Imagine a baseball game. The umpires order the teams to take their positions in lieu of the start of the game. The home team’s coach walks back into the dugout as the players realize that they do not know who is playing what position. The coach neglected to disclose this information. Sounds like
For a team to work together and for an environment to run smoothly, all people involved must be aware of their role and how it contributes to the whole. If baseball players do not know who is supposed to fill each position for a game, the baseball environment is not cohesive. In a classroom, those who are involved must be cognizant of the role they play in creating a positive classroom environment. Who contributes to the whole and how can each party have an impact?
My field placement experience has allowed me to see how the relationships between various roles influence the classroom climate, especially the way that the teachers and children interact with each other. I have observed countless days where one party’s behavior impacts the tone of the room. For example, I have seen instances where a child’s behavior has reached an out of control level and it affects the way that the teacher instructs the rest of the class. I have also witnessed days where one of the two teachers in the class was absent, so the environment was much more disorganized and loud. On the flip side, there was a time where the teacher chose to act in a much more engaging, silly way with the kids and the overall mood became increasingly light-hearted and fun. Those who play a role in the classroom environment have the power to influence the climate on a day to day basis.

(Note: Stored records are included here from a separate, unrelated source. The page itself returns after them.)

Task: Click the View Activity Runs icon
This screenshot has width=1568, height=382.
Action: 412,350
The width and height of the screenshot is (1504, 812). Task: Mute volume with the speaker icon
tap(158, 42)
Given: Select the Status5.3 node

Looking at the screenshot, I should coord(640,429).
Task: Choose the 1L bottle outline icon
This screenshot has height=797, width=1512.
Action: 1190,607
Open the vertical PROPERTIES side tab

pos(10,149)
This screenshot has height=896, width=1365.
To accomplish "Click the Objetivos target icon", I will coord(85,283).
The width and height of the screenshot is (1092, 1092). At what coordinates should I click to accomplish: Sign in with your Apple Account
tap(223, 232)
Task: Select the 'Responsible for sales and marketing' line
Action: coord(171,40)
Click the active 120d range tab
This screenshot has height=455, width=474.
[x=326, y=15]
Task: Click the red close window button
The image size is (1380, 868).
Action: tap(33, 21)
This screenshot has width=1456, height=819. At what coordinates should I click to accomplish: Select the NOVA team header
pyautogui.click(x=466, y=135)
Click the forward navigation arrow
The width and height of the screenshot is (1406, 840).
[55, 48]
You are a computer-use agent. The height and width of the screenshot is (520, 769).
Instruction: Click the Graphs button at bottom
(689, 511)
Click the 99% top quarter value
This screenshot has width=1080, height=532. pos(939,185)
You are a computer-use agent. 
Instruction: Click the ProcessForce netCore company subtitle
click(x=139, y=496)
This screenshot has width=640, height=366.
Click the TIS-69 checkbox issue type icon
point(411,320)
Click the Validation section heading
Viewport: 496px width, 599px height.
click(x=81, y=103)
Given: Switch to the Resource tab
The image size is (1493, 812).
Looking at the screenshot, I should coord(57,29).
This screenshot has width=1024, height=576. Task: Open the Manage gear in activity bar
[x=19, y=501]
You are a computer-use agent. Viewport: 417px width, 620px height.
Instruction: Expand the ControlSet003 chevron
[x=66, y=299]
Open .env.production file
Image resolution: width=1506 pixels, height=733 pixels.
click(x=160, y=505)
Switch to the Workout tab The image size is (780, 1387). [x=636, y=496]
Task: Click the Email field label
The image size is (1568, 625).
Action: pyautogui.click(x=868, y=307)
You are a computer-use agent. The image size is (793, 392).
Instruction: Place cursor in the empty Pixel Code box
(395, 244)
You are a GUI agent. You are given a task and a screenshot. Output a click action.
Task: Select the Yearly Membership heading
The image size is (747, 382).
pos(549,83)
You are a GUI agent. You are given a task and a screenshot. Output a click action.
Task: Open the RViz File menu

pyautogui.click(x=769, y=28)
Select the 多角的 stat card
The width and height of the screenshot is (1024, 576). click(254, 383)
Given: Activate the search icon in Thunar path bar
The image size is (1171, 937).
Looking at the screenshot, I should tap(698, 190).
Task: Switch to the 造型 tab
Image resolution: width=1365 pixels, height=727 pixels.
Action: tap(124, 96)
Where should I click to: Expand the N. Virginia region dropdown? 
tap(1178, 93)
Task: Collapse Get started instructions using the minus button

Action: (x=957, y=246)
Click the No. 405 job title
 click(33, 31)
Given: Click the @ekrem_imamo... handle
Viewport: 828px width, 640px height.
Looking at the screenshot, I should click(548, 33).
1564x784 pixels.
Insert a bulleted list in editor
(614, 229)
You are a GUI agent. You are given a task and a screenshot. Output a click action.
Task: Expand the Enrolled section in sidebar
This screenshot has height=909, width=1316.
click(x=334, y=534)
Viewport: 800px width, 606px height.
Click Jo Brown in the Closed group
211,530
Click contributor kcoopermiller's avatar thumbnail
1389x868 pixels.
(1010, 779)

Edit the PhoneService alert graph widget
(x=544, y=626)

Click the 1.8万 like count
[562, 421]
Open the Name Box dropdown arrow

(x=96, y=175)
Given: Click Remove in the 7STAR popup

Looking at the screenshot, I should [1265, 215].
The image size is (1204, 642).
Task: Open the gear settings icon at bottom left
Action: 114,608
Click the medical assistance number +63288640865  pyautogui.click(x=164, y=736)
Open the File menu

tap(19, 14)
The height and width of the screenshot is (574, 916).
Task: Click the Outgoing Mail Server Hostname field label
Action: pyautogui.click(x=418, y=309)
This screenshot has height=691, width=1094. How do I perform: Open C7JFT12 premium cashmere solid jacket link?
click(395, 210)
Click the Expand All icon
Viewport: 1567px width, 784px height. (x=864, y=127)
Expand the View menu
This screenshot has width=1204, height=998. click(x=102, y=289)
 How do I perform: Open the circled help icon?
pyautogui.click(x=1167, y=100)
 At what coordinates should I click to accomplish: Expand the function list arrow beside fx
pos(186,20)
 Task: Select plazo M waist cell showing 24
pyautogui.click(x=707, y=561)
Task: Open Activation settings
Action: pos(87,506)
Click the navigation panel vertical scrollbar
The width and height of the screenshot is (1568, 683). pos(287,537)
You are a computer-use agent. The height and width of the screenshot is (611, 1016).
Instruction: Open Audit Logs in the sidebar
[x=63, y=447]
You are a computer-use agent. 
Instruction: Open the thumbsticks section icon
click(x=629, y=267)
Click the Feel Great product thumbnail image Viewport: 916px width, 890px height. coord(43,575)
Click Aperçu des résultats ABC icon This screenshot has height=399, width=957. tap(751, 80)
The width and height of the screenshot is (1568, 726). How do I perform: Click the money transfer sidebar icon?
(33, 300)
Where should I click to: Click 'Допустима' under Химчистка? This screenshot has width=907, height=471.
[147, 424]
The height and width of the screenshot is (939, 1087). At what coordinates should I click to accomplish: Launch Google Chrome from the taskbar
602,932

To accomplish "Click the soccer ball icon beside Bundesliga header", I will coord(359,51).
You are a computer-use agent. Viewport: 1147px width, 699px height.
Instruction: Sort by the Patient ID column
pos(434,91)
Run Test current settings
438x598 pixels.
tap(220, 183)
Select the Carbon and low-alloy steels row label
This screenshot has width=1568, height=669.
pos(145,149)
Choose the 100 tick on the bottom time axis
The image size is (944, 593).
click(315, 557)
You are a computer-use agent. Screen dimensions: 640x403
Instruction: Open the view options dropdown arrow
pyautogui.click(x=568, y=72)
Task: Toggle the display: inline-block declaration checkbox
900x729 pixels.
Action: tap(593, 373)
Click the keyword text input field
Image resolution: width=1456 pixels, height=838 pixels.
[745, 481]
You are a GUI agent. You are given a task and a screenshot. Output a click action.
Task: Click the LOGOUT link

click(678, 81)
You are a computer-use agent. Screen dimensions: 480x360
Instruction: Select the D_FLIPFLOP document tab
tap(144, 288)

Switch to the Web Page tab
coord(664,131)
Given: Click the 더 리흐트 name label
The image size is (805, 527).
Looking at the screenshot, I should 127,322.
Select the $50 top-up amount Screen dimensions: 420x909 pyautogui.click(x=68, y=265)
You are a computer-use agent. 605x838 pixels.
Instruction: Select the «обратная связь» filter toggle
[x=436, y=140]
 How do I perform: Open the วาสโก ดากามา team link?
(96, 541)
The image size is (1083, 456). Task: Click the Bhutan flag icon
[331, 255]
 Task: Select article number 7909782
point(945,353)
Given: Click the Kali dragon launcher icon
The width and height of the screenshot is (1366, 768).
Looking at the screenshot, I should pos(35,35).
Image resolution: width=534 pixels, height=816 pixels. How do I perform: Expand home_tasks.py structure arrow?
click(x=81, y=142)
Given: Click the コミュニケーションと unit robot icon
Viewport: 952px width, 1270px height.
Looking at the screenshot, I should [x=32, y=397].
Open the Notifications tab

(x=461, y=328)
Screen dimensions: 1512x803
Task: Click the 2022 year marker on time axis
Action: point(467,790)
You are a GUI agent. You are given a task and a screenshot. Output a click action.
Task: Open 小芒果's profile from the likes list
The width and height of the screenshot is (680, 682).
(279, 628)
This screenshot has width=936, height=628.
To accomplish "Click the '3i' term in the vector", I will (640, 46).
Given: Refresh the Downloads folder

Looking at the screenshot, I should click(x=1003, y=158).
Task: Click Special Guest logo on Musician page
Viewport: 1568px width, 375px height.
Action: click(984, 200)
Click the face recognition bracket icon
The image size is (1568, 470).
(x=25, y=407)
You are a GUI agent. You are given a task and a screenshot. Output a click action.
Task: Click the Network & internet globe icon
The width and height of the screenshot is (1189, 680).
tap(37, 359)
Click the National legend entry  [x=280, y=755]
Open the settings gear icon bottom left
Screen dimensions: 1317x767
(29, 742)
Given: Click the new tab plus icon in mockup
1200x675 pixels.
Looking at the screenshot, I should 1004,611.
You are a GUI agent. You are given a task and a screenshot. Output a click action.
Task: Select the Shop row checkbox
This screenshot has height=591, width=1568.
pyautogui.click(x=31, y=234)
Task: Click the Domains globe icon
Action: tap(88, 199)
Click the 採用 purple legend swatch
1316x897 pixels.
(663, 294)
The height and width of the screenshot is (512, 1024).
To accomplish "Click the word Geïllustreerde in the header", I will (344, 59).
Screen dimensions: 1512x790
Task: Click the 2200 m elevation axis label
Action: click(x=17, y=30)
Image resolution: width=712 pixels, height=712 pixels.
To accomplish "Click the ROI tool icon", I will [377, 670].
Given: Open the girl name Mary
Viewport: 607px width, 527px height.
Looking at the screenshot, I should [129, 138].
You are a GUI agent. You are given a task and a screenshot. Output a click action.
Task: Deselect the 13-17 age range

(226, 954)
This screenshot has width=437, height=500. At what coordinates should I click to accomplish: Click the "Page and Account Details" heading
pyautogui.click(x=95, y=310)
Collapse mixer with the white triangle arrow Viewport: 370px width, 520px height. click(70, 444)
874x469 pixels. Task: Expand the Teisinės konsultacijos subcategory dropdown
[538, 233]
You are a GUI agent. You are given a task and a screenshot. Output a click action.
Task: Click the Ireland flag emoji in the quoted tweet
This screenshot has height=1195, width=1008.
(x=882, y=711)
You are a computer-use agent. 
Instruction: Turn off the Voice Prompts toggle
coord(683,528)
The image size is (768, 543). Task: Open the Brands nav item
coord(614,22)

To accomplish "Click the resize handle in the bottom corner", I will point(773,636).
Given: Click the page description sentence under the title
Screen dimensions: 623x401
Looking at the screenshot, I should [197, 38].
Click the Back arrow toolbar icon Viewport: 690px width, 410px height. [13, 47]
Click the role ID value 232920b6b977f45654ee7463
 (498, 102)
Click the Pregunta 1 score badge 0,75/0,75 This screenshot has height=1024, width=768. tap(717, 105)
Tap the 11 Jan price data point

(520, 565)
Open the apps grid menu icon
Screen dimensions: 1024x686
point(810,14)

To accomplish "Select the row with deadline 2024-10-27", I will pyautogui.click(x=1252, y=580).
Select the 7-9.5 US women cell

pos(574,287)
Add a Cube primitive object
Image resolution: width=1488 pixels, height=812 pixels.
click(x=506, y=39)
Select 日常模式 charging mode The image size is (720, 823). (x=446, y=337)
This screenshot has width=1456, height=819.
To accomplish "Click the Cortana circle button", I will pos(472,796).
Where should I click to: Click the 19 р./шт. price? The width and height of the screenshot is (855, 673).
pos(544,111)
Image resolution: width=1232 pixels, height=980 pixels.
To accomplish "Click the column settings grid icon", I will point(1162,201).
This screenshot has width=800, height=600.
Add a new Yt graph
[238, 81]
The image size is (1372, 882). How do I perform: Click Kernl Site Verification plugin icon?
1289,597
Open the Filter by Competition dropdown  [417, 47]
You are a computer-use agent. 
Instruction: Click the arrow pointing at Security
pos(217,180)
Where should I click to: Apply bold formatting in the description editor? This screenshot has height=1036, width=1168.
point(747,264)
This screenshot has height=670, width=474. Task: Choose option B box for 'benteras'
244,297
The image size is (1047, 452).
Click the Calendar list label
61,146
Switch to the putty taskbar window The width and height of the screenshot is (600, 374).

“Five Half Truths About Classroom Management” discusses the level of responsibility that teachers have for what occurs in the classroom. As leaders, their classrooms can often reflect their values and beliefs. To make it even more complex, the values that teachers carry into their classrooms must intertwine with the values that come from the child and the environment that the child comes from. Since students cannot leave their true identities at the door when they enter the school building, their family influence enters the school as well. Teachers must learn to manage the varying belief systems that impact the class environment.
My field observations involving classroom climate go so beyond mere observation. It is very difficult to judge every antecedent of each behavior because there are so many factors that influence one’s behavior. Yes, teachers, students, families, along with many other entities, affect the classroom environment. However, we should not ignore the complexities that come with each of those entities. Each of these parties play a role in the class environment, but their roles run much deeper than what we see. It is not just a matter of who influences the classroom but is also the in depth identities behind each role that lead to the ultimate impact.
As I continue growing through my field placement, I want to ask myself what makes a child a child, or a teacher a teacher. Understanding who makes up the classroom and how their assets contribute to the environment will lead me to be more successful at cultivating a positive classroom environment. Who are the types of people that made your school experience more enjoyable?